On Thursday, Fannie Mae announced the results of its second reporforming loan sale transaction. The deal was previously announced on March 14, and consisted of 7,600 loans totaling $1.65 billion in unpaid principal balance (UPB).
The sale was marketed in collaboration with Citigroup Global markets, and bids were due on April 5.
“Last year’s reperforming loan sale pilot drew a great response from investors. We are pleased to offer our first sale of 2017 and expect a similar high level of investor interest,” said Bob Ives, VP of retained portfolio asset management, Fannie Mae. “We look forward to offering these pools as we continue to focus on reducing the size of our retained mortgage portfolio.”
All four loan pool were won by DLJ Mortgage Capital, Inc., and the transaction is expected to close on May 25. The average loan size was $215,808.41; weighted average note rate 4.10 percent; weighted average broker's price opinion (BPO) loan-to-value ratio of 103.60 percent. The cover bid price is 87 percent of UPB.
Fannie Mae defines reperforming loans as loans which were previously delinquent, but have begun performing and current again with or without the use of a loan modification.

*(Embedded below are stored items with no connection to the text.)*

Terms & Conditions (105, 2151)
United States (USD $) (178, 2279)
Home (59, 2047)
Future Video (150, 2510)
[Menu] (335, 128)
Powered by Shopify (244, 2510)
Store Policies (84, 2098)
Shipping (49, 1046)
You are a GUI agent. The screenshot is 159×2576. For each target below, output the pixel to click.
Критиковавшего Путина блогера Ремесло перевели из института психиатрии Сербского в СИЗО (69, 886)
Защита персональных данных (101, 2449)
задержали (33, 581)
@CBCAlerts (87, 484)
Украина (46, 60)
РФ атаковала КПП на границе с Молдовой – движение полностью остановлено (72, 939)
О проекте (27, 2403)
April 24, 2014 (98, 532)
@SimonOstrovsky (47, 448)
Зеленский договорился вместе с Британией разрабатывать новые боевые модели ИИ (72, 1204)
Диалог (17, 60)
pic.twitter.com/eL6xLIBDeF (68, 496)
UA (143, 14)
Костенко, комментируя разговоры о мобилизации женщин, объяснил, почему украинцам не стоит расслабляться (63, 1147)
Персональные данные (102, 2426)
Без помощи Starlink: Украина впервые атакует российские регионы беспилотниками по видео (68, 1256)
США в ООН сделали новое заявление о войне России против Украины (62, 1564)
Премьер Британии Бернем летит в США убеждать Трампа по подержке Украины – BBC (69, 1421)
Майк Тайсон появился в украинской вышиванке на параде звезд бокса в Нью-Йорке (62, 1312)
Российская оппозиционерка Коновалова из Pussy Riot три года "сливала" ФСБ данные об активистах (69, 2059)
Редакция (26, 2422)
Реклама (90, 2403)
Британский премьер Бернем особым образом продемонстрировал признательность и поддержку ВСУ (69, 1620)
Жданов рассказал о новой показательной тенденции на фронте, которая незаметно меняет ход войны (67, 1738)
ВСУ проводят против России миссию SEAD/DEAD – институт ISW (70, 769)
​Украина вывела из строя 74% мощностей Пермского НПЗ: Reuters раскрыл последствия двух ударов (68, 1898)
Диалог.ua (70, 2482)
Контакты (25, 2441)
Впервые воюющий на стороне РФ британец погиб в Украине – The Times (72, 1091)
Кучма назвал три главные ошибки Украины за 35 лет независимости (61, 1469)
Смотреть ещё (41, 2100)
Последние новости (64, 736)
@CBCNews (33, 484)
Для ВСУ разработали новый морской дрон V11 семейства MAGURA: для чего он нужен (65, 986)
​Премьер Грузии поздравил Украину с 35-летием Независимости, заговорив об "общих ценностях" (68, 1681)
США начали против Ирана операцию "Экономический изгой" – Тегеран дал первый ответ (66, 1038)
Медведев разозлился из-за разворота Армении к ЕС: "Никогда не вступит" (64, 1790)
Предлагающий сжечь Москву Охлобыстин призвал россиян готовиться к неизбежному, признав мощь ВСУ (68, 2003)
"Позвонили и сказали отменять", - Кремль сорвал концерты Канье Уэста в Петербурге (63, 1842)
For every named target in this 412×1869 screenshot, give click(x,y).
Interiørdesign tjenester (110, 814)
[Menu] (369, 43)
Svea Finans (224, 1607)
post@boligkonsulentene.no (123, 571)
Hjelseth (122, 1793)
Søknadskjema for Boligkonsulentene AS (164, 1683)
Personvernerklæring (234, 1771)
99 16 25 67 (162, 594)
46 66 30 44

Another recent loan sale, Fannie Mae’s non-performing Loan sale, is intended to close on April 25. The GSE’s non-performing loan sale is intended to reduce the number of seriously-delinquent loans owned by Fannie Mae and to help stabilize neighborhoods and to help meet the portfolio reduction targets required under the Senior Preferred Stock Purchase Agreement with the United States Treasury. Fannie Mae markets these loans in collaboration with Bank of America Merrill Lynch and The Williams Capital Group, L.P.
Winners of the non-performing loan sale included Igloo Series II Trust (Balbec Capital LP) for pool 1 and MTGLQ Investors, L.P. Goldman Sachs (Goldman Sachs) for pools 2 through 4.